Meet The Man Jackie Kennedy Almost Married Before JFK

On May 11, 1999, an obituary appeared in The New York Times marking the death of a man from Boston named John G.W. Husted Jr., who passed away at 72. As one would expect, the obituary covers most of the highlights of Husted's life and career, but what the death notice leaves out is what makes him worthy of a historical footnote — that is, for a while, he was engaged to former first lady Jacqueline Bouvier Kennedy. While their love story was short-lived, Jackie would later say she made the right decision by calling off their engagement.

Her former fiancé grew up in England and went to school there, although his family moved to the United States in 1939, according to the obituary. Husted returned to Europe as a member of the American Field Service and stayed throughout the Second World War. When the fighting came to an end, he returned to the U.S. and graduated from Yale in 1950. He then started working as a stockbroker (just like Jackie's father, per the John F. Kennedy Presidential Library and Museum) at the New York investment banking firm Dominick and Dominick, where he became head of the Foreign Department. Somewhere in there, he met a young stunner by the name of Jacqueline Lee Bouvier.
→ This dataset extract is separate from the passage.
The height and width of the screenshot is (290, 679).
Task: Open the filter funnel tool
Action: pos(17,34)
John Husted and Jackie Bouvier belonged to the same social set

People notes that John Hustead Jr. met Jacqueline Lee Bouvier shortly after she graduated from Vassar College. The couple got engaged in December 1951 and were ready to tie the knot in June 1952. During the engagement party, Jackie's mother Janet found out that her daughter's husband-to-be was making $17,000 a year — or about $178,500 today (via In 2013 dollars). Jackie reportedly asked, "How did I not know this?" — to which her mother replied, "You tell me."

In his book "Jackie, Janet and Lee," author J. Randy Taraborrelli says Janet convinced her daughter to drop Husted, saying, "That was less money than your father made when I married him," People reports. Jackie is said to have ended the engagement by putting the ring in Husted's pocket. He described her demeanor at that time, saying, "She was ice cold. Like we never knew each other."
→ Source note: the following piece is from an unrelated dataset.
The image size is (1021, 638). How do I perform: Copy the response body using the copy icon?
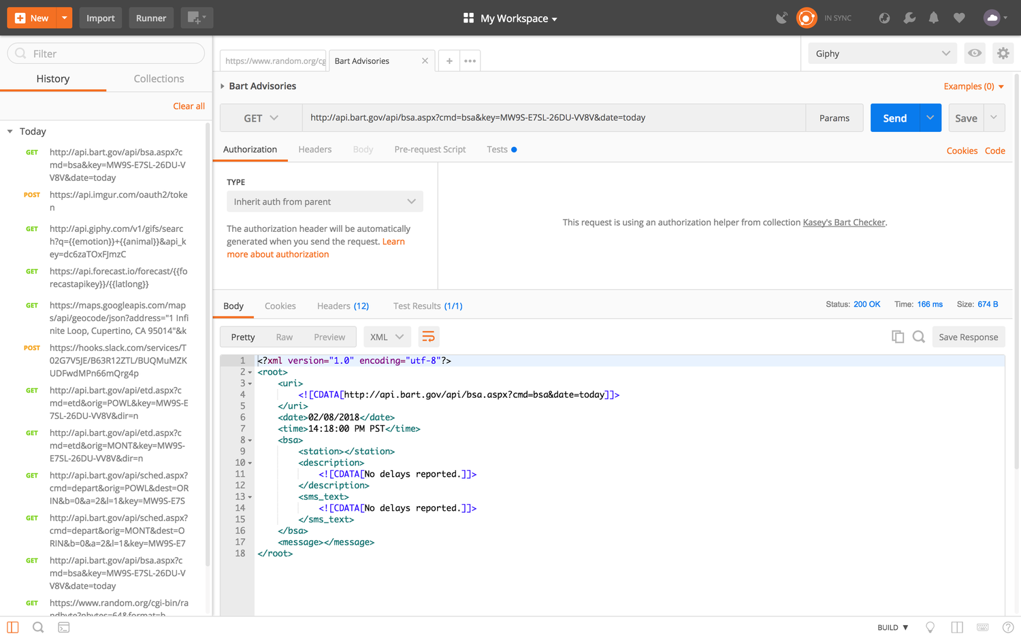tap(898, 336)
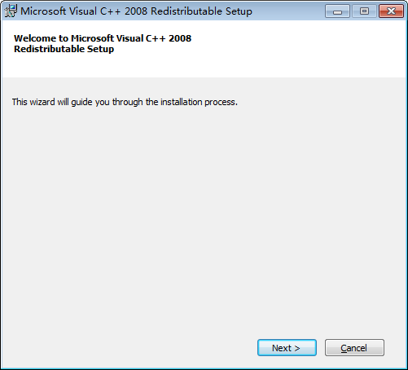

The author comes to the former first lady's defense in the book, noting, "Jackie was not a mercenary person. Whenever she had to make one of those decisions, it was usually her mother behind it."

Jackie Lee Bouvier said she made the right decision

John Husted Jr. went on to stay at Dominick and Dominick for more than three decades and, after he retired, he moved to Nantucket (via The New York Times). He went on to marry and have two children. Jackie Kennedy, for her, part, obviously went on to wed an up-and-coming congressman named John F. Kennedy in 1953 (via the John F. Kennedy Presidential Library and Museum). They shared two children together and remained married until his untimely death by assassination in 1963, per People

There is a necessary postscript to this story, however. In 2017, letters written by Jackie Bouvier to a man named Dan Samuel, who worked with John Husted, came to light. In one letter, Jackie told her side of the story saying: "Things have been rather confused — I was engaged to John Husted — and now I'm not anymore. It wasn't a very happy time for a while but now I know it was right to break it. I went into it too fast and then it seemed very wrong. If it hadn't affected another person I'd say it was good that it happened — it made me grow up and I needed to do that." 

Samuel not only had letters to share, but he also had an engraved invitation to John and Jackie Kennedy's 1953 wedding as well (via University of Virginia Miller Center).